Written instruction →
List every line of the items below as a numbered list, skipping any blank lines and leaving out the pictures.

━━━━━━━━━━━━━━━━━━━━━━━━━━━━━━

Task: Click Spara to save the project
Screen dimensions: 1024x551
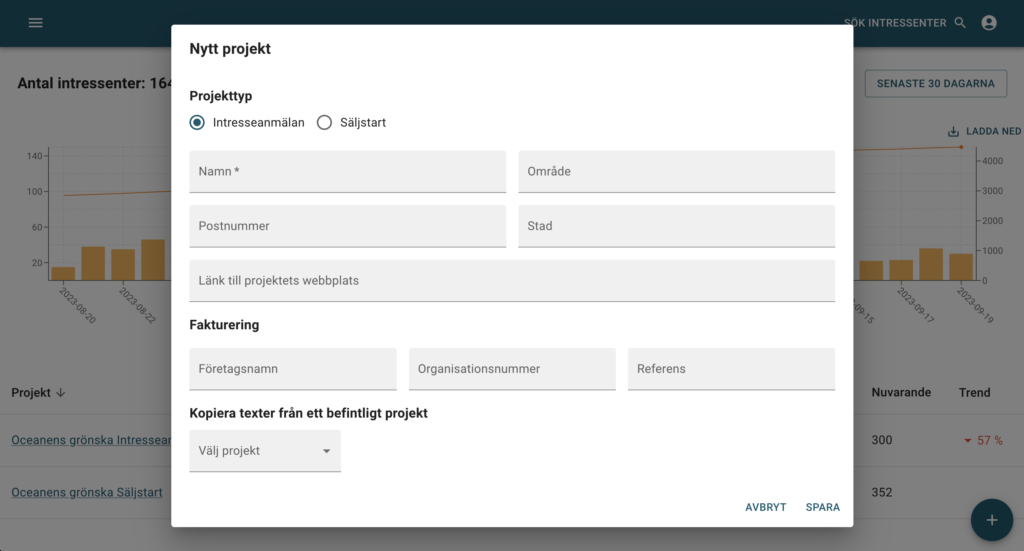Action: [822, 507]
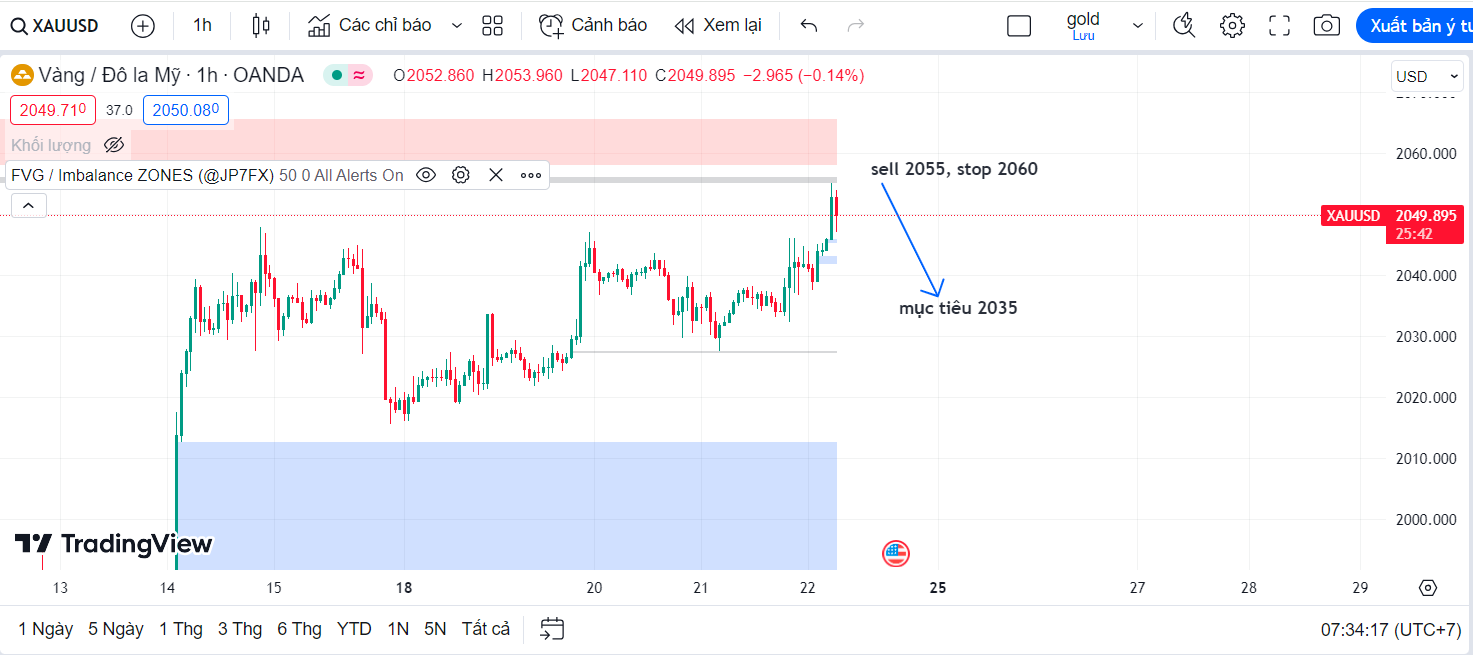Open the candlestick chart type selector
Screen dimensions: 1473x655
(x=261, y=26)
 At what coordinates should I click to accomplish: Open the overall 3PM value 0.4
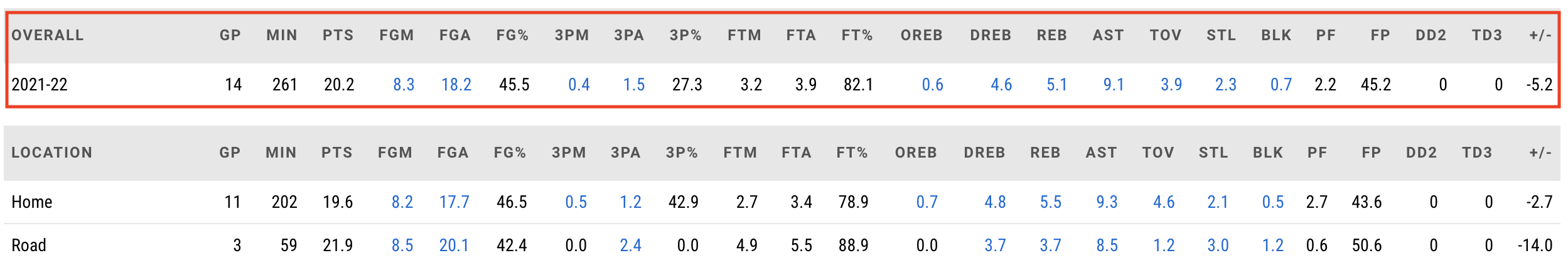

━━━━━━━━━━━━━━━━━━━━━━━━━━━━━━

Written answer →
1. Task: Click Spara to save the project
2. Screen dimensions: 1024x551
3. Action: [822, 507]
4. Open the candlestick chart type selector
5. Screen dimensions: 1473x655
6. (x=261, y=26)
7.  At what coordinates should I click to accomplish: Open the overall 3PM value 0.4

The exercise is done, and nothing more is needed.